Estratto del documento =>
■ ■ ■

Una veduta della città di Washington

Ecco perché il capitalismo può salvare industria e ambiente

Alberto Brambilla

Il capitalismo americano è capace di rigenerarsi e ripulire l’aria. Un nuovo paper del National bureau of economic research scopre che l’industria pesante ha ridotto le emissioni e aumentato la produzione di beni. Non c’entra la delocalizzazione in Cina ma gli investimenti in tecnologie.

Roma. La profezia degli ambientalisti catastrofisti trova oggi parziale smentita. Il sistema capitalistico non ci porterà alla rovina lasciando dietro di sé un pianeta soffocato e agonizzante ma è anzi capace di mondare le sue colpe, di attivarsi per conciliare la massima produzione di beni e ricchezza con la riduzione drastica dell’inquinamento atmosferico. La prova arriva dagli Stati Uniti, una lezione per i pigri capitalisti privati italiani e per i tifosi dei sussidi pubblici alle energie rinnovabili.

■ ■ ■

Righe fornite =>
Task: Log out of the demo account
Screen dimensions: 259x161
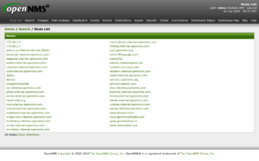Action: [x=251, y=8]
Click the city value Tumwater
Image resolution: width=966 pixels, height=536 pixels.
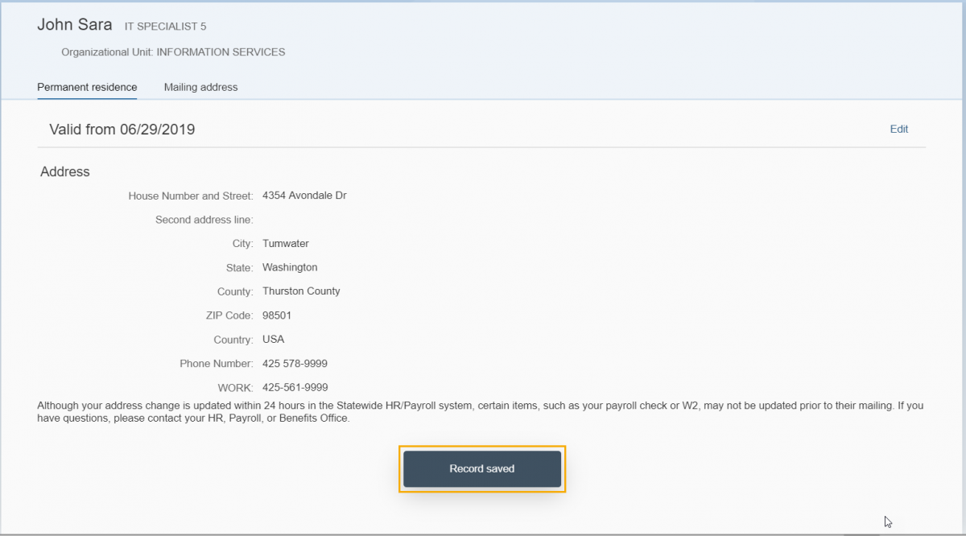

■ ■ ■

Cosa si richiede =>
Per favore, ricopia per intero l'articolo su capitalismo e ambiente, parola per parola e senza modifiche.

Soluzione dell'esercizio =>
Una veduta della città di Washington

Ecco perché il capitalismo può salvare industria e ambiente

Alberto Brambilla

Il capitalismo americano è capace di rigenerarsi e ripulire l’aria. Un nuovo paper del National bureau of economic research scopre che l’industria pesante ha ridotto le emissioni e aumentato la produzione di beni. Non c’entra la delocalizzazione in Cina ma gli investimenti in tecnologie.

Roma. La profezia degli ambientalisti catastrofisti trova oggi parziale smentita. Il sistema capitalistico non ci porterà alla rovina lasciando dietro di sé un pianeta soffocato e agonizzante ma è anzi capace di mondare le sue colpe, di attivarsi per conciliare la massima produzione di beni e ricchezza con la riduzione drastica dell’inquinamento atmosferico. La prova arriva dagli Stati Uniti, una lezione per i pigri capitalisti privati italiani e per i tifosi dei sussidi pubblici alle energie rinnovabili.